Dmitri Kourliandsky : laboratoire de l’opéra imaginaire

Composer un opéra – composer ce qu’est l’opéra. L’histoire de l’opéra est une histoire de réforme, qui conduit à un rejet de l’opéra, y compris son entrée dans le théâtre musical. Vidéo-opéra, opérainstallation, performance, opéra-instruction, non-opéra, etc. – des stratégies d’abandon qui préservent néanmoins un dialogue avec l’opéra. En même temps, ce mouvement permet d’inclure le non-opéra original dans le champ de l’opéra.

Opéra – ce que le compositeur/auteur appelle « opéra ». Il suggère que l’oeuvre/le sujet/la situation/le processus soient considérés dans la perspective de l’opéra.
Ce à quoi l’opéra est associé : théâtre/musiciens/solistes/libretto/metteur en scène/scénographie/costumes/lumières/audience/plateau de jeu/durée/billets/histoire du genre de sa création à nos jours, etc.
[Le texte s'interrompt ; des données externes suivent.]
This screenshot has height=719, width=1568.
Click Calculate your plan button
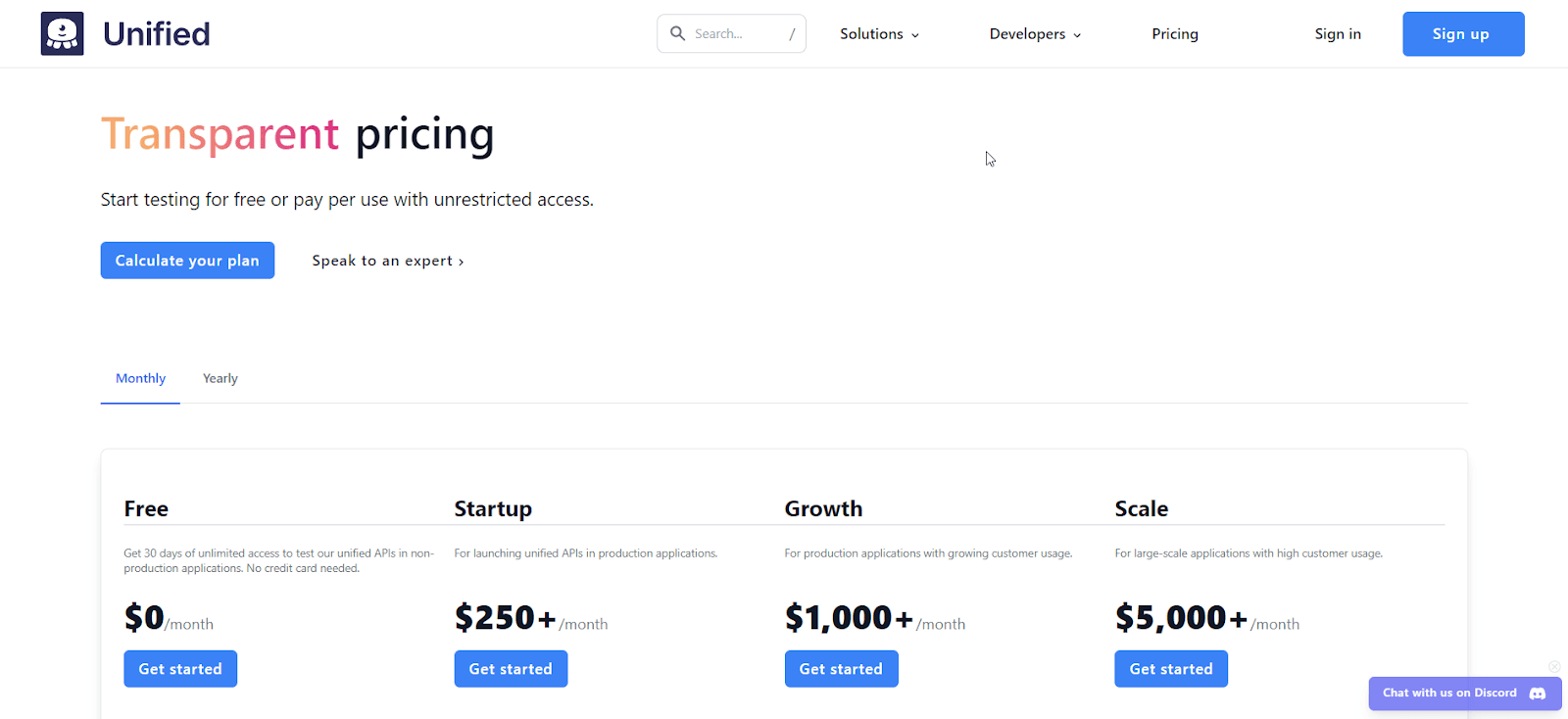(187, 261)
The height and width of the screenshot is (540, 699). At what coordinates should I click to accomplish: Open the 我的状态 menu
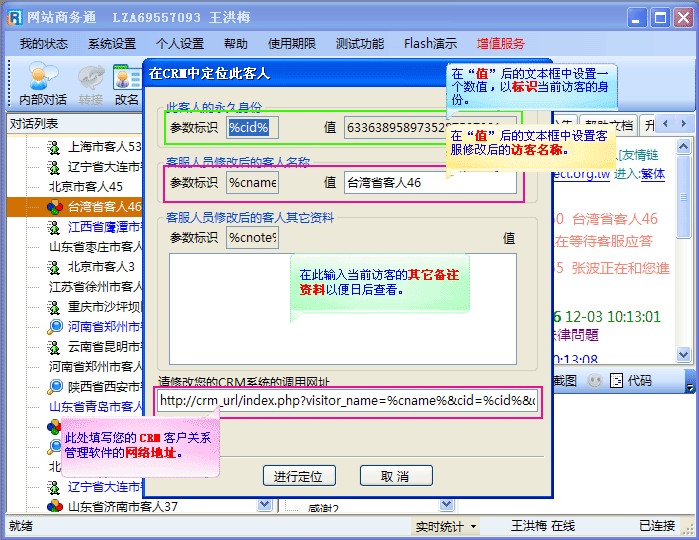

L’installation/affirmation de l’absence d’un composant (ou de tous les composants) est une façon d’affirmer leur présence. Un jardin de pierres, dont l’essence est la pierre invisible.
La pensée naît dans le doute. Le  » je pense, donc j’existe  » cartésien est plus exact : je doute, donc j’existe, car le cartésien identifie le doute à la pensée. Par le doute, le sujet du doute est réalisé.

La confession, en revanche, objectivise, privant la possibilité de dialogue. Nous savons tous ce qu’est l’opéra. L’opéra est un objet avec ses propres attributs (énumérés cidessus).

Ces attributs dictent souvent des solutions. En se soumettant à leurs dictats, en les suivant, le compositeur reproduit l’opéra comme la somme de données (historiquement conditionnées). Par ce dictat, l’objectivité de l’opéra se transforme en subjectivité, tandis que par la subordination, la subjectivité du compositeur se transforme en objectivité. Si la subjectivité des deux parties est préservée, les voies d’un dialogue constructif vivant s’ouvrent. C’est là que l’éthique des relations interpersonnelles entre en jeu. Autrement dit, la composition (d’opéra, de musique, de texte, etc.) est un dialogue interpersonnel, et la culture du dialogue devient applicable à la composition (attention, respect, critique – ou suppression, humiliation).

Revenons au doute : cette action est spéculative, c’est-à-dire que son  » site d’action  » est la conscience, l’imagination. La composition (comme une des pratiques du doute) a lieu dans l’imagination. L’opéra imaginaire est celui qui se réalise dans la conscience, avant ou malgré son incarnation concrète. Exemple : une cuillère (qui pourrait être n’importe quel autre objet/apparition/événement/…) comme un opéra. C’est-à-dire la proposition de voir, de percevoir la cuillère dans le contexte d’un opéra. La dé/recontextualisation d’un objet/apparition/événement/… est réalisée par la délégation du contexte. La (non)pipe de Magritte ou la fontaine de Duchamp sont des exemples classiques de dé/recontextualisation. Ces oeuvres s’avèrent être des déclencheurs de doute/réflexion – qui se déploient depuis des décennie s et n’ont pas perdu leur inertie.

Dans le cadre de l’académie, je propose plusieurs axes de recherche créative :

1. Une analyse des œuvres présentées à l’académie dans la perspective d’un dialogue avec la tradition.
2. Développer et discuter des stratégies individuelles d’opéra.
3. Présentation des stratégies au sein du laboratoire de l’opéra imaginaire.